Impossible to know. Alex Koppelman in Salon says it could be because there are some potentially unpopular findings in these returns that they want to bury; or it could just be that they considered the obvious finding of how much money the Clintons have raked in since his Presidency in itself enough of a reason to want to bury it.

Quote:
Why did Clinton wait to release her tax returns?

On Friday afternoon, Hillary Clinton finally released her and her husband's tax returns. (You can view them here -- if you find anything interesting, feel free to let me know [..].) And that prompts some inevitable questions: What took her campaign so long? Why allow yourself to be dogged by weeks of attacks from Barack Obama's campaign instead of just releasing the returns? Why take the traditional route of someone with bad news to deliver and release the returns on Friday afternoon? What could they have to hide?

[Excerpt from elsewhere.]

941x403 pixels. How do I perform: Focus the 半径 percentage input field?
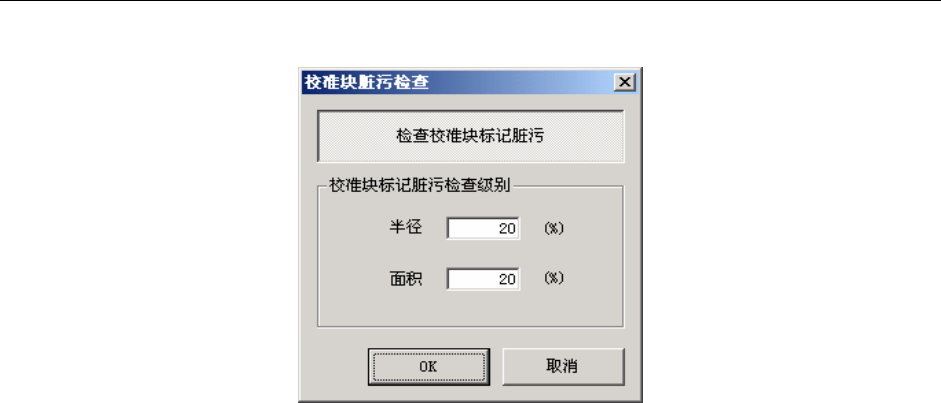483,228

The short answer is that, for the moment, we don't really know. That's the point of releasing the information the way the Clinton campaign did. If you're putting out a ton of information on a Friday afternoon, it's because you know that way reporters won't have a chance to filter out the chaff, and you hope that the story dies over the weekend and isn't picked up the following week. In this case, since the Clinton campaign had promised to release the returns around April 15th, and did it slightly earlier, I have to wonder if they saw an opportune moment in this particular weekend, as Gen. David Petraeus, the top U.S. commander in Iraq, and Ryan Crocker, the U.S. ambassador to Iraq, will be testifying before Congress next week. The Clinton camp is probably hoping that some media attention will shift to Iraq and away from the campaign, and they're probably right.

As of this posting, there has been some information gleaned already, mostly predictable and small if potentially damaging details. There is, for example, information about just how much money Bill Clinton has earned (at least $12 million and possibly as much as $15 million) in a partnership with close friend and billionaire Ron Burkle, who is practically a human minefield for the campaign. And there are some other connections -- both to sources of the Clintons' money, and to managers of it -- that could prove embarrassing.

There may well be a big bombshell waiting in the returns for some enterprising person to find. If there isn't, then here's my theory to explain the campaign's foot-dragging: Simply put, since they left the White House, the Clintons have made a lot of money. Between 2000 and 2007, they grossed a combined $109 million. And though they paid almost $34 million of that to Uncle Sam, and donated another $10 million to charity, that still leaves them a hefty chunk of change. This is, potentially, a political problem. Before he was elected president, and while he remained in the White House, Bill Clinton could tell voters he felt their pain. That particular line suddenly got a whole lot less believable. And this year, Hillary Clinton has relied on the support of voters who are typically lower on the socioeconomic scale than Obama supporters are. Her campaign has to be at least a little worried that the revelation of the Clintons' newfound wealth might hurt them among this key group.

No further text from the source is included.